A year ago, we reported that the ICO (Initial Coin Offering) bubble had burst – just as we had predicted already in 2018. This was pretty easy to foresee, even though we did get a bit of hate mail from ICO fanatics along the way.
- A total of 5727 ICOs raised about 30 billion USD globally
- Only three successful ICOs since June 2020
- No new ICO projects visible in the pipeline right now
But don’t get me wrong – the blockchain technology behind the ICO phenomenon is very important: a major tool supporting the rapidly ongoing digitalization of almost everything.
- In this blog post, we have a look at Cryptocurrencies – the best-known use case of blockchains
- In the next one, we will focus on some other important blockchain technologies and use cases like Smart Contracts, Non-Fungible Tokens, and Decentralized Finance
Blockchains and Cryptocurrencies
Bitcoin (like most other cryptocurrencies) is based on a decentralized, public ledger technology called the blockchain.
- Bitcoin blockchain tracks bitcoins. Some advanced blockchains can track and execute also more complex items like event triggers and software applications.
- There is no trusted intermediary or a third party (like a central bank) controlling the blockchain. Instead, anyone can hold a copy of the blockchain, and read it and write to it.
- When adding new blocks of transaction data to the blockchains, the blockchain networks use clever voting and validation methods to establish consensus and to keep the copies in sync.

* [LISTED RECORDS]:

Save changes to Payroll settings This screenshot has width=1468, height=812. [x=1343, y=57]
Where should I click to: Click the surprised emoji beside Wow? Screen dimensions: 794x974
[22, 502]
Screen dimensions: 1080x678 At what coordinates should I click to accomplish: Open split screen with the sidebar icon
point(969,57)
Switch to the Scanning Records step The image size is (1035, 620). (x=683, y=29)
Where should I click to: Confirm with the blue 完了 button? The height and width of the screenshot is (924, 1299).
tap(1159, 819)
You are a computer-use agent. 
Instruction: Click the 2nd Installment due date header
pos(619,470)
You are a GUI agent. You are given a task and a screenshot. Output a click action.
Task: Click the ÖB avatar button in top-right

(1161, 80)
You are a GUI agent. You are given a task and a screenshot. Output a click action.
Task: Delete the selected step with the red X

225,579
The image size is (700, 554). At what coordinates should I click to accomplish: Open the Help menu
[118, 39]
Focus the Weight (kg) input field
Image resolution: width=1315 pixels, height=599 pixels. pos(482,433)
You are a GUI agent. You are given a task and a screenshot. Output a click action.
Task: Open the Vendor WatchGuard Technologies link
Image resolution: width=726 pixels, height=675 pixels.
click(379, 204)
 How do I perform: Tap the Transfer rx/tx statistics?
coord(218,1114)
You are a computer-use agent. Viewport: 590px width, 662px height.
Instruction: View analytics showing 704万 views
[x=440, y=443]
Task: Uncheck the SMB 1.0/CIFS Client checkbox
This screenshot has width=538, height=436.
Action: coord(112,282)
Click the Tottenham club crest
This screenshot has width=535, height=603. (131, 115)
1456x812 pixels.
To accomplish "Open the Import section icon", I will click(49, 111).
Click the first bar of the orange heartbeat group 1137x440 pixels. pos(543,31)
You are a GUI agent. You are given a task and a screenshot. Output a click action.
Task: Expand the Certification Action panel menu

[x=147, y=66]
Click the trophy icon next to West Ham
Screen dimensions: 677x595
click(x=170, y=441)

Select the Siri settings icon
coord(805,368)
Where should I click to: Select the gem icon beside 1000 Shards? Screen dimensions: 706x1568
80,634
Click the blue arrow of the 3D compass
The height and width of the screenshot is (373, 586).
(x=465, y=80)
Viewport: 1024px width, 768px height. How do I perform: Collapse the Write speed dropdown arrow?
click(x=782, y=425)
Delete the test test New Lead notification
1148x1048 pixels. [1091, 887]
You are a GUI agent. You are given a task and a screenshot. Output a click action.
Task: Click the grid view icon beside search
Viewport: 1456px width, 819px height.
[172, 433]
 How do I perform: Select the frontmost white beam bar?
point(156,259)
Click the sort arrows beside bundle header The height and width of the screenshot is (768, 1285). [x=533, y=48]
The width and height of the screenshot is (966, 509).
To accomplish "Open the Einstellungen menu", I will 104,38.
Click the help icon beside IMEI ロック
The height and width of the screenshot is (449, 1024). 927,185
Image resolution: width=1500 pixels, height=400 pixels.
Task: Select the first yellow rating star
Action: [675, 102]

* [EXERCISE]: For each statement, say whether it agrees with the blog post about ICOs and cryptocurrencies, answering yes or no and quoting the exact words of the post that decide it: (a) 5727 ICOs raised about 30 billion USD globally; (b) a central bank controls the blockchain; (c) this post focuses on Smart Contracts.

* [WRITTEN RESPONSE]:
(a) Yes: "A total of 5727 ICOs raised about 30 billion USD globally"
(b) No: "There is no trusted intermediary or a third party (like a central bank) controlling the blockchain."
(c) No: "In the next one, we will focus on some other important blockchain technologies and use cases like Smart Contracts"